• PROVIDED RECORDS
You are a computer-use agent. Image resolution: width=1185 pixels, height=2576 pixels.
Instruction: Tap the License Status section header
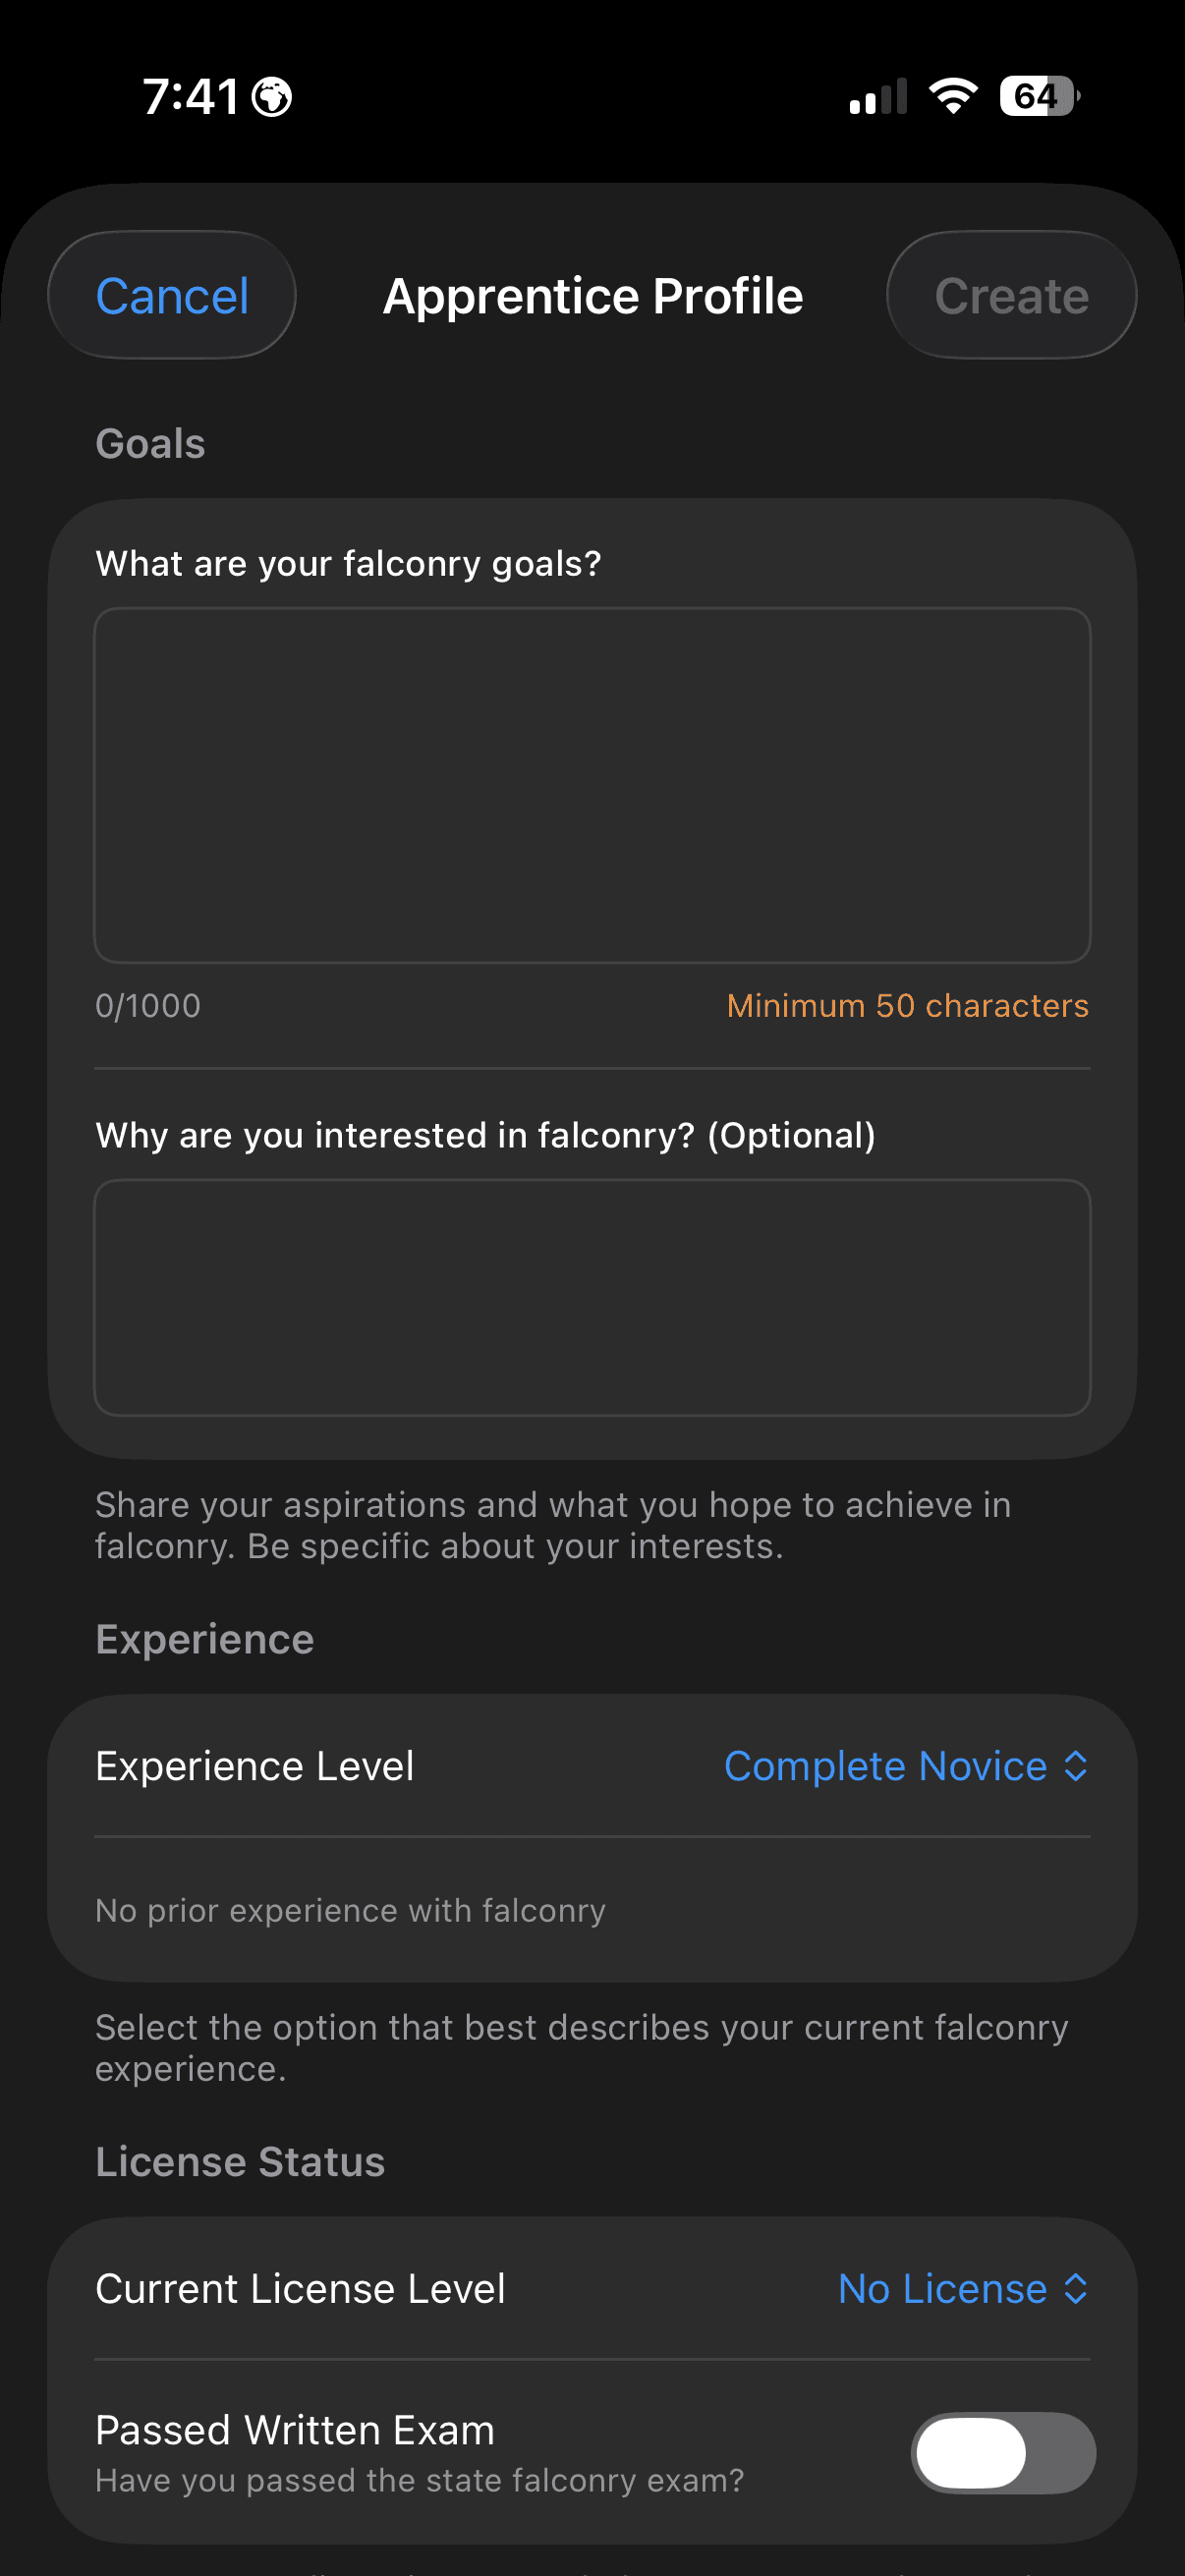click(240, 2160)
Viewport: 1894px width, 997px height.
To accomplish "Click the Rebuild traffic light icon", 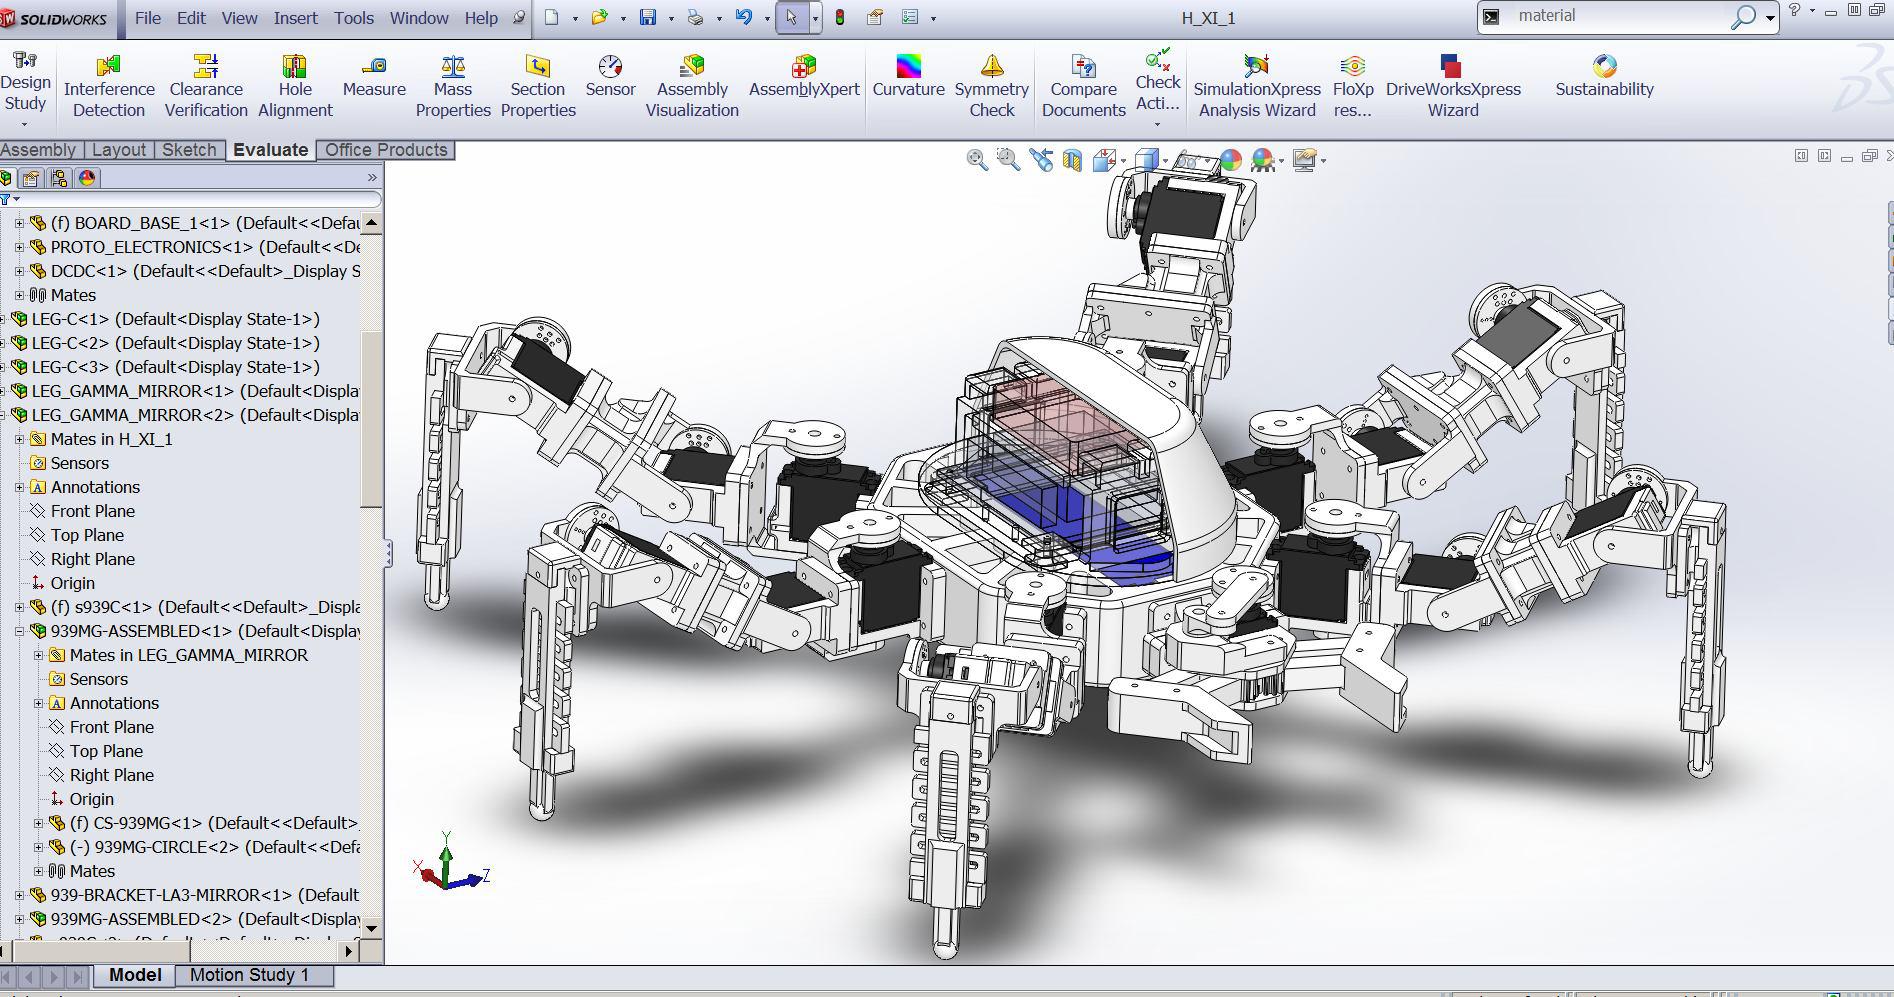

• TASK PROMPT
The output must be every line of the records, printed exactly, with the pictures omitted.

• SOLUTION
You are a computer-use agent. Image resolution: width=1185 pixels, height=2576 pixels.
Instruction: Tap the License Status section header
click(240, 2160)
Viewport: 1894px width, 997px height.
To accomplish "Click the Rebuild traffic light icon", 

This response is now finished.